Доктор торопит коня, чтобы вместе с квартирьером поскорее доехать до станицы и захватить места для госпиталя. Кончились плавни. Хоть и топко по грязи, но можно бы пойти рысью, но слепой конь отвык от бега и только, ускорив шаг, зачастил ногами, сколько было старой силы.
Впереди уже близко горят огоньки станицы сквозь мутные силуэты хат и деревьев. Огни манят продрогших и усталых людей. Люди и кони ускоряют шаг, чтобы донести до казачьих хат неугасшее еще тепло живого сердца. Сердца людей, принявших тяжелый жребий борьбы за свою правду и не покорившихся.
И вместе со всеми торопливо шагал и слепой конь, уверенно и бодро ступая в привычном походном шаге и чуявший запах жилья впереди. Слепая, в лохмотьях дождевой измороси, тупой холодной тьмой бившая людей ночь прозревала светом утренней зари: она приняла в свои светлые руки усталых людей и бережно понесла по улицам станицы.
Когда повозки стали возле отведенных для них хат, уже настал день. День, который помнят все добровольцы Кубанского похода. В этот день решен был поход на Екатеринодар.
Помогая Марусе слезть с лошади, доктор заботливо и ласково посмотрел на нее, едва державшуюся на ногах от холода и усталости.
– Жива ли ты, мой воробушек? Хоть и слепой конь, а все же вывез меня из беды. Это он для тебя не утопил меня в холодной реке и дотащил невредимым. Что бы ты делала, если бы я замерз?

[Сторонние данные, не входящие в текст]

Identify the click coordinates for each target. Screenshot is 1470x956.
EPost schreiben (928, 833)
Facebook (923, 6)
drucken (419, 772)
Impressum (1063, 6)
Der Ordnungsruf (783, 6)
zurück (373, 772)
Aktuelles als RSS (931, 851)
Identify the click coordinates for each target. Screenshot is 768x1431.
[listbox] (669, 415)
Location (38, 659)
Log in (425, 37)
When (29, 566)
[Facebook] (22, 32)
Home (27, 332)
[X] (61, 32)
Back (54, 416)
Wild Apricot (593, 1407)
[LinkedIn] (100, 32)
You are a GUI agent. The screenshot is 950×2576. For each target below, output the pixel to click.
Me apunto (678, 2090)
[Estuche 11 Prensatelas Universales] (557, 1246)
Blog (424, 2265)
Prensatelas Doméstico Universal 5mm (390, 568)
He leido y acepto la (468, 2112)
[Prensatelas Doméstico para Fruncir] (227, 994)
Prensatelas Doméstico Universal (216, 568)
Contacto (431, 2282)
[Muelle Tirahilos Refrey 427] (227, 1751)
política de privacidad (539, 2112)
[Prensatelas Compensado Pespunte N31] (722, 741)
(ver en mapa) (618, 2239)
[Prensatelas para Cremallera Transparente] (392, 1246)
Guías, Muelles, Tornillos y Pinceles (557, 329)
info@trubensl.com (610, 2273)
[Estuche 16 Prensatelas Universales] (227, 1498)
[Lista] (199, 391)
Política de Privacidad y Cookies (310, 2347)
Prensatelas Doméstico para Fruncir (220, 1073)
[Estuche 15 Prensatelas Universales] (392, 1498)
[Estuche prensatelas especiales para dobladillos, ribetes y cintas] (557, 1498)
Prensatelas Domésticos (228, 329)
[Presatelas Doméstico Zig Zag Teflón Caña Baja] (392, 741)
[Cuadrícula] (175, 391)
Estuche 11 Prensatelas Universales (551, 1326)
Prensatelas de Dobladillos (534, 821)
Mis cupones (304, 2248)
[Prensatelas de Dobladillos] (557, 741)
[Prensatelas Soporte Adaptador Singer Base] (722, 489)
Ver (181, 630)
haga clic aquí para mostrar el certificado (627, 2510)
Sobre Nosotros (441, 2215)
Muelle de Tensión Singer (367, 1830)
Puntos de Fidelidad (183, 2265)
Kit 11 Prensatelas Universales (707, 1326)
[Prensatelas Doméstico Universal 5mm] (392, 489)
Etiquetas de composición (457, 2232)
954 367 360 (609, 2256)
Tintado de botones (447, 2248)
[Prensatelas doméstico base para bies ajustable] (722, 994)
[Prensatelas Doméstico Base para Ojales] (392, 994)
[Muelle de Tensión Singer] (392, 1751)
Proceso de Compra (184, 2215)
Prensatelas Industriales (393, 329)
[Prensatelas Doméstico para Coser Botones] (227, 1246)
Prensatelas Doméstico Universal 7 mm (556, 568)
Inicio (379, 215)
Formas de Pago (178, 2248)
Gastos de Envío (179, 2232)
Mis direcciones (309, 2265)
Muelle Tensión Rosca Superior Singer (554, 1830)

– Я бы тоже замерзла, милый доктор, – с трудом вымолвила чуть слышным шепотом Маруся.
Старый слепой конь стоял возле. Усталый и понурый, он уже дремал, закрыв тяжелыми веками белесые, невидящие глаза. Маруся обняла голову слепого коня, прижалась к ней и поцеловала. Конь открыл глаза, поворачивая их в сторону Маруси. Но слепые глаза не могли видеть тоже слепых от слез глаз Маруси, которая упала бы на землю, если бы доктор не подхватил ее в это мгновение…
Прошлая ночь, чуть не захлестнувшая отряд в половодной реке, едва не заморозившая все живое, та ночь, которая дала имя всему Первому походу – ЛЕДЯНОЙ, – уже забыта. Впереди еще много будет ночей в пути, и в них, быть может, застынет не одно сердце обреченных утонуть в слепой тьме отчаяния, в страданиях от ран и болезней. Лежа в повозках походного госпиталя, люди тщетно борются за остатки жизни в холодеющем уже теле.
Слепая судьба ведет всех вперед… Она на слепом коне веры в победу. Перед ней путь залит не разливом плавней, а слезами и кровью братоубийственной войны.
Медленным шагом, только по пути, предрешенному волей ведущего армию генерала Корнилова, медленно шагает ее слепой конь в неведомые пределы и грани неравной борьбы. И так же шагал слепой казачий конь в ту холодную, темную ночь, которая заледенила сердца многих вечным покоем. Но в сердце других была и победила сила живых, идущих с верой в победу.